[Opening Page text section]

Wednesday, August 12, 2015

Make Mine Maritime, Museum That Is

Maritime Museum of the Atlantic.
While at the waterfront, I took a quick but fascinating swing through the Maritime Museum of the Atlantic.

It is a kid pleaser from the moment you walk in, thanks to a grisly recreation of a dead pirate hanging in a gibbet and to the Kraken that looms in a corner upstairs.


An adult pleaser, too. What's your craft? Small boats, large boats/ships, working boats/ships, pleasure boats/ships, oars, steam or sail? All are here, life-sized or models.

 Particularly interesting and poignant, especially to the non-nautically inclined, are re-creations and artifacts from the doomed HMS Titanic and its passengers. A wooden deck chair from the elegant liner, pieces of carved wood decorative elements, a mortuary bag. So sound a sleeper was Halifax millionaire George Wright that he slept through the alarms and was lost at sea.
Of course there is an exhibit on Samuel Cunard, the native son who became a shipping magnate and whose name still graces the world's only regularly scheduled ocean liner service between Great Britain and the United States.

Another fascinating section is dedicated to the Great Halifax Explosion, a temporary exhibit so popular with Haligonians that it is now a permanent fixture.

Canadian Museum of Immigration at Pier 21.
The next day, the Good Girls returned to the waterfront. We had a grand time learning about the 1.5 million immigrants who came to Canada through Pier 21, the Canadian Ellis Island,  between the 1920s and 1970s. Our visit to the Canadian Museum of Immigration at Pier 21 was, for non-Canadians, surprisingly interesting.

Etiquette Lesson
Would you have arrived as a first, second or third class passenger? See if you can pick out and properly set your china and glassware.

First class setting.

Which fork?

After World War II, one of the biggest waves of immigration occurred. Canada needed farmers, the Netherlands had farmers and many came with $100 per family and a kist, a box of everything they expected to need for their new life on a Canadian farm. The contents of these, some as large as a two-car garage, are fascinating.
Sample kist.
Kist Up Close

On the train car west.
Daunting is the word for the train trip that took them from Halifax to Vancouver. We sat in the model train car and tried to imagine what life in those packed cars must have been like.

Debi and Judy.
We didn't have to imagine the nurses who examined immigrants because in typical Good Girls style, we tried on their uniforms.

Don't miss the very good museum store on the first floor.

[Closing Page text section]
[Opening Data extract section]

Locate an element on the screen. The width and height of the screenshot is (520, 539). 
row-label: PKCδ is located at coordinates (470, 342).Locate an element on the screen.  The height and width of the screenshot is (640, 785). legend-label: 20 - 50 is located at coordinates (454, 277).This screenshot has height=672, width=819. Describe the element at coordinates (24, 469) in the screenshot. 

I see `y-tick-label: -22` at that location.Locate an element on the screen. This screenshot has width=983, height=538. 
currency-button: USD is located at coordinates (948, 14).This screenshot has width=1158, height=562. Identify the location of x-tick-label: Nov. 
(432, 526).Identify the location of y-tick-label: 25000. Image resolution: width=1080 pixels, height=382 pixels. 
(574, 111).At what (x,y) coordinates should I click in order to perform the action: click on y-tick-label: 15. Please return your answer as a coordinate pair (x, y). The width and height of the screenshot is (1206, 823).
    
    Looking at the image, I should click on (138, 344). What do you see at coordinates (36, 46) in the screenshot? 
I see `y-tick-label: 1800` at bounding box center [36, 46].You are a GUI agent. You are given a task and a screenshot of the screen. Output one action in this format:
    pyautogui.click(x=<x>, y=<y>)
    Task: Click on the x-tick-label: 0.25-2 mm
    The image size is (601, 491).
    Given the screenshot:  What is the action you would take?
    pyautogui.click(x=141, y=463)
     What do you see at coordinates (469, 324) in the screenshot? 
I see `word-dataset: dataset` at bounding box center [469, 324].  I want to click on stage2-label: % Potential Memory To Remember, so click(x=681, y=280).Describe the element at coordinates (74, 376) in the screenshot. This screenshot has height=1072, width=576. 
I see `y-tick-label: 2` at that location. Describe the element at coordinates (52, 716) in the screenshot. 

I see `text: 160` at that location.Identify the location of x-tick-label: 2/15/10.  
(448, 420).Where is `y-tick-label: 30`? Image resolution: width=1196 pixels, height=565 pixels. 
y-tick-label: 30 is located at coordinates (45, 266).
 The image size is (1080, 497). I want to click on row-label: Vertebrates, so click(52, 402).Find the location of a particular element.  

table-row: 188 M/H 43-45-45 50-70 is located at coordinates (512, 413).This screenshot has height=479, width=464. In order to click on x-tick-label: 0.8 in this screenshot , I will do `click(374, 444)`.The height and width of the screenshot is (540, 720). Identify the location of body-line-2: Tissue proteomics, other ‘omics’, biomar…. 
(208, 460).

[Closing Data extract section]

▸ **Exercises to complete**
1: Translate this sentence from the museum post into Spanish: "Don't miss the very good museum store on the first floor."
2: Update the museum post from "After World War" through "on their uniforms.", replacing "Daunting" with "Grueling".
3: Answer yes or no for each statement about the museum post, quoting the exact words that decide it: (a) The Pier 21 museum covers immigrants who came to Canada between the 1920s and 1970s. (b) The exhibit on the Great Halifax Explosion is still only temporary. (c) George Wright slept through the alarms.

▸ **Answers to the problems**
1: No te pierdas la muy buena tienda del museo en el primer piso.

2:
After World War II, one of the biggest waves of immigration occurred. Canada needed farmers, the Netherlands had farmers and many came with $100 per family and a kist, a box of everything they expected to need for their new life on a Canadian farm. The contents of these, some as large as a two-car garage, are fascinating.
Sample kist.
Kist Up Close

On the train car west.
Grueling is the word for the train trip that took them from Halifax to Vancouver. We sat in the model train car and tried to imagine what life in those packed cars must have been like.

Debi and Judy.
We didn't have to imagine the nurses who examined immigrants because in typical Good Girls style, we tried on their uniforms.

3:
(a) Yes: "between the 1920s and 1970s"
(b) No: "it is now a permanent fixture"
(c) Yes: "he slept through the alarms and was lost at sea"